Quote the listing below word for word, everything from the line containing "Go to AI Operations" down to the line containing "Action: point(285,73)".

(begin)

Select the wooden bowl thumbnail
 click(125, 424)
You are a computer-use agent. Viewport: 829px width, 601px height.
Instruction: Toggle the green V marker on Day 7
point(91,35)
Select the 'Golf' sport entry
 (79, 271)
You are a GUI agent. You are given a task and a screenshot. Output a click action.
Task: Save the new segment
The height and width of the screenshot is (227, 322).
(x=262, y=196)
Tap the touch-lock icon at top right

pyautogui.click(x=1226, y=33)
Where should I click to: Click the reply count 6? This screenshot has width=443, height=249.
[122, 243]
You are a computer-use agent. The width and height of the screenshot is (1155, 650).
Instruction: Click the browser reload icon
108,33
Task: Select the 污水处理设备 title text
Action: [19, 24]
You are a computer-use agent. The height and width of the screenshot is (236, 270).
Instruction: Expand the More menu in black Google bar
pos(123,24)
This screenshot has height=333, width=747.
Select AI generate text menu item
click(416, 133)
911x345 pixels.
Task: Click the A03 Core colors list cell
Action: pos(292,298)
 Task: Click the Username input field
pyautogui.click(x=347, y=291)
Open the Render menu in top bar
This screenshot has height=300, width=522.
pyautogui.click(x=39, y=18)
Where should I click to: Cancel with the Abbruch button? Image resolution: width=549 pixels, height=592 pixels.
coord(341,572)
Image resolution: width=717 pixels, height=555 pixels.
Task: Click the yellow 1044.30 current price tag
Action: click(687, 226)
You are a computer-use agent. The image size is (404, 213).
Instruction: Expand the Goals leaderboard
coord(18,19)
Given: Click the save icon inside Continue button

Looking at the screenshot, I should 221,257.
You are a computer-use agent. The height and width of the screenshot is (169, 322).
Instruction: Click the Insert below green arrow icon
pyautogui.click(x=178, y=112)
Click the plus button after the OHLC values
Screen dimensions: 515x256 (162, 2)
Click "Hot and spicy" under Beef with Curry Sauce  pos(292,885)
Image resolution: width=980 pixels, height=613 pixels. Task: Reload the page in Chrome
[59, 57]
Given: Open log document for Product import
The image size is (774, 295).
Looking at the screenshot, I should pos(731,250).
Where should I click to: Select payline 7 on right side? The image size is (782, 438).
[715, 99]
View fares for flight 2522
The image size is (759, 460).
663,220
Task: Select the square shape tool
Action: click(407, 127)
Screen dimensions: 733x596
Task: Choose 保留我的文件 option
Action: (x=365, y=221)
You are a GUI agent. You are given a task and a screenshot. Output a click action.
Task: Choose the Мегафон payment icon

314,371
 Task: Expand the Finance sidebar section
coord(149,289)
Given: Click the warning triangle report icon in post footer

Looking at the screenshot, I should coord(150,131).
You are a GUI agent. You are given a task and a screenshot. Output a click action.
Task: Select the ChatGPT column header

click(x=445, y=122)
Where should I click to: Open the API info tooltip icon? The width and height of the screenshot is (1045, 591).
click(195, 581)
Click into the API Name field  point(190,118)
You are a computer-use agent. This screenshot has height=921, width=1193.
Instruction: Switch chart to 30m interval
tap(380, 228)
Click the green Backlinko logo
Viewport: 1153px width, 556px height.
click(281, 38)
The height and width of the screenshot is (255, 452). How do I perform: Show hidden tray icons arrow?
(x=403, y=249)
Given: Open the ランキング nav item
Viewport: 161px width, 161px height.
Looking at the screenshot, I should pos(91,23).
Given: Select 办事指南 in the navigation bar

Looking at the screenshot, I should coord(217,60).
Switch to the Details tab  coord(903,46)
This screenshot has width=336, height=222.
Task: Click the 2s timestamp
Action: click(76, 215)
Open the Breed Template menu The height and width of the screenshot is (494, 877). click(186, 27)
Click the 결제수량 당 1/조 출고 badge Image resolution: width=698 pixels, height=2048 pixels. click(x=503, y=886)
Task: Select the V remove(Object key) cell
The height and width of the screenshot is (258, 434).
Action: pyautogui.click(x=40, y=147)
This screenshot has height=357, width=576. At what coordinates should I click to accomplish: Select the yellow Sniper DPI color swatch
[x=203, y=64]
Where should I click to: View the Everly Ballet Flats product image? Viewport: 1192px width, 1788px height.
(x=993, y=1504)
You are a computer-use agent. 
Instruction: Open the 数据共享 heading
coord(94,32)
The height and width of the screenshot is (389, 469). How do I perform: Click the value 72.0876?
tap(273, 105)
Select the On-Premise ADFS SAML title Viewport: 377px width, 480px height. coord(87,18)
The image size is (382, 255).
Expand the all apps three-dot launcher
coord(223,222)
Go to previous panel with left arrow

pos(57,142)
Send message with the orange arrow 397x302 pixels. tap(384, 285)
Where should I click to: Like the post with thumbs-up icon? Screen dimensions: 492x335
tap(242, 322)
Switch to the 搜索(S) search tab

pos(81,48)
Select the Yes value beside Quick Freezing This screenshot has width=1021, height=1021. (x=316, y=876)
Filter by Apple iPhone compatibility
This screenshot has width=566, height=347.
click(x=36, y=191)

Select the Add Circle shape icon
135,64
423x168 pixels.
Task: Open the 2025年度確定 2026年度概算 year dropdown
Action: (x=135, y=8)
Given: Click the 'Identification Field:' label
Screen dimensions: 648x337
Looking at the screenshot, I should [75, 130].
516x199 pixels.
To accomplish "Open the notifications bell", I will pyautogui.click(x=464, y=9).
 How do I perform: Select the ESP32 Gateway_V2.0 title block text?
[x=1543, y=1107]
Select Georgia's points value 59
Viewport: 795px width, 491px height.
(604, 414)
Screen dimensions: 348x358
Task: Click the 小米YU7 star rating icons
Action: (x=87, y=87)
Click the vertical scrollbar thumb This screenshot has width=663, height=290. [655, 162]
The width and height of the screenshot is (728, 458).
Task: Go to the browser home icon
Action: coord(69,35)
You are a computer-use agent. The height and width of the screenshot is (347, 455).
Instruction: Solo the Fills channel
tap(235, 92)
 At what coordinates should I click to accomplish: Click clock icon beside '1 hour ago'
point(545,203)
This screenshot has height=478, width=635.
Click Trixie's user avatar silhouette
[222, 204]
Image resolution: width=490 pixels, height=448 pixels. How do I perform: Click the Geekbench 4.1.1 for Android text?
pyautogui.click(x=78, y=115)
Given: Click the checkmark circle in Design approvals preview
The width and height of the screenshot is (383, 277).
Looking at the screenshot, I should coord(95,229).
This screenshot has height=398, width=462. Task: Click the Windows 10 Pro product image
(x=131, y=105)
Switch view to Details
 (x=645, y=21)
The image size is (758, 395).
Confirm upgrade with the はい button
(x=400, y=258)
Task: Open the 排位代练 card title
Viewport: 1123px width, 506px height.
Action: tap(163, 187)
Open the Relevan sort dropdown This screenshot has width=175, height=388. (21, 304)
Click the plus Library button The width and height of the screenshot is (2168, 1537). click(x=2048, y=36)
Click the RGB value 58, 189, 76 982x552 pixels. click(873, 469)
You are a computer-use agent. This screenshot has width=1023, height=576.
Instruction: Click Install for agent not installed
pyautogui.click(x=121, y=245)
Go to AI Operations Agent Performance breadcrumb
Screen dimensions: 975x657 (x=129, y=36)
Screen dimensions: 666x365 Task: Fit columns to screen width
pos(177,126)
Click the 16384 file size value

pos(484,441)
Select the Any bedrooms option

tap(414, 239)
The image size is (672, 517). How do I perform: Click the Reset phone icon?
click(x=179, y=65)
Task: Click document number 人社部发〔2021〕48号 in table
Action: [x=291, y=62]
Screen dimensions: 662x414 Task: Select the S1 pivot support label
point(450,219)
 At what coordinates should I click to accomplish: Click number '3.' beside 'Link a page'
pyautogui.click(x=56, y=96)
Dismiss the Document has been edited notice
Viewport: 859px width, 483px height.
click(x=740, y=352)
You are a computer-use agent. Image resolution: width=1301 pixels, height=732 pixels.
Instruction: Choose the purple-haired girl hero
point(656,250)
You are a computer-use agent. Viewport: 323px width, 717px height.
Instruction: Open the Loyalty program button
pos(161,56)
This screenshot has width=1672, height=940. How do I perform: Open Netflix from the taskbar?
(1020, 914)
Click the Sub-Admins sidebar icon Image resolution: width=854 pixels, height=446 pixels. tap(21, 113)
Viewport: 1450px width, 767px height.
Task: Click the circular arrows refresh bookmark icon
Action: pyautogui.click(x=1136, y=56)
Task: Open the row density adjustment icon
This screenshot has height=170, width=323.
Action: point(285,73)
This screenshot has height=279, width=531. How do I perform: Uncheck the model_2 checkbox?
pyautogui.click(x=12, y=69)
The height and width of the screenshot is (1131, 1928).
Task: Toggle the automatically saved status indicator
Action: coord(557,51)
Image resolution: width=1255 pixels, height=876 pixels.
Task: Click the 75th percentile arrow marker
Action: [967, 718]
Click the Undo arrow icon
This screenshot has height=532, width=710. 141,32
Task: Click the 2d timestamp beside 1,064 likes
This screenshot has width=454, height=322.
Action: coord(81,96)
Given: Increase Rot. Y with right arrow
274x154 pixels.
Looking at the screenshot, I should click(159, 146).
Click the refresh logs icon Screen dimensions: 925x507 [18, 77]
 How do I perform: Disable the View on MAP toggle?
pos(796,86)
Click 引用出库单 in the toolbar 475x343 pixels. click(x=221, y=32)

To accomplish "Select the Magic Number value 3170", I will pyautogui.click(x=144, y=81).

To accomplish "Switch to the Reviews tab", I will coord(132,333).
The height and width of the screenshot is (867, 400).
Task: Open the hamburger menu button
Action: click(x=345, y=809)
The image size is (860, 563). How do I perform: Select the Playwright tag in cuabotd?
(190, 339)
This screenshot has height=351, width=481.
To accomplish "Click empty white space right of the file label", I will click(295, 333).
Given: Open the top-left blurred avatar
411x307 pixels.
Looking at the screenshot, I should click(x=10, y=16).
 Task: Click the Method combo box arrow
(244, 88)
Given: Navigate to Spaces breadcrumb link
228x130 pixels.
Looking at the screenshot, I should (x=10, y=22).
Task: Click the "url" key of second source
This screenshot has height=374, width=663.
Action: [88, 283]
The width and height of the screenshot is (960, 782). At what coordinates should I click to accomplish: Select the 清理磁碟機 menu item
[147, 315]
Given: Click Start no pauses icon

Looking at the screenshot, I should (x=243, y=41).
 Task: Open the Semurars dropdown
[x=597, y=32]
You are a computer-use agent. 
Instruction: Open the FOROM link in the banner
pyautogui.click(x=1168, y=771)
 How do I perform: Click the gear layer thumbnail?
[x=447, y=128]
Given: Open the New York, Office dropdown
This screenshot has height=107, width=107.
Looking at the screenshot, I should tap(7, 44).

(end)

Answer to this task →
Go to AI Operations Agent Performance breadcrumb
Screen dimensions: 975x657 (x=129, y=36)
Screen dimensions: 666x365 Task: Fit columns to screen width
pos(177,126)
Click the 16384 file size value

pos(484,441)
Select the Any bedrooms option

tap(414, 239)
The image size is (672, 517). How do I perform: Click the Reset phone icon?
click(x=179, y=65)
Task: Click document number 人社部发〔2021〕48号 in table
Action: [x=291, y=62]
Screen dimensions: 662x414 Task: Select the S1 pivot support label
point(450,219)
 At what coordinates should I click to accomplish: Click number '3.' beside 'Link a page'
pyautogui.click(x=56, y=96)
Dismiss the Document has been edited notice
Viewport: 859px width, 483px height.
click(x=740, y=352)
You are a computer-use agent. Image resolution: width=1301 pixels, height=732 pixels.
Instruction: Choose the purple-haired girl hero
point(656,250)
You are a computer-use agent. Viewport: 323px width, 717px height.
Instruction: Open the Loyalty program button
pos(161,56)
This screenshot has width=1672, height=940. How do I perform: Open Netflix from the taskbar?
(1020, 914)
Click the Sub-Admins sidebar icon Image resolution: width=854 pixels, height=446 pixels. tap(21, 113)
Viewport: 1450px width, 767px height.
Task: Click the circular arrows refresh bookmark icon
Action: pyautogui.click(x=1136, y=56)
Task: Open the row density adjustment icon
This screenshot has height=170, width=323.
Action: point(285,73)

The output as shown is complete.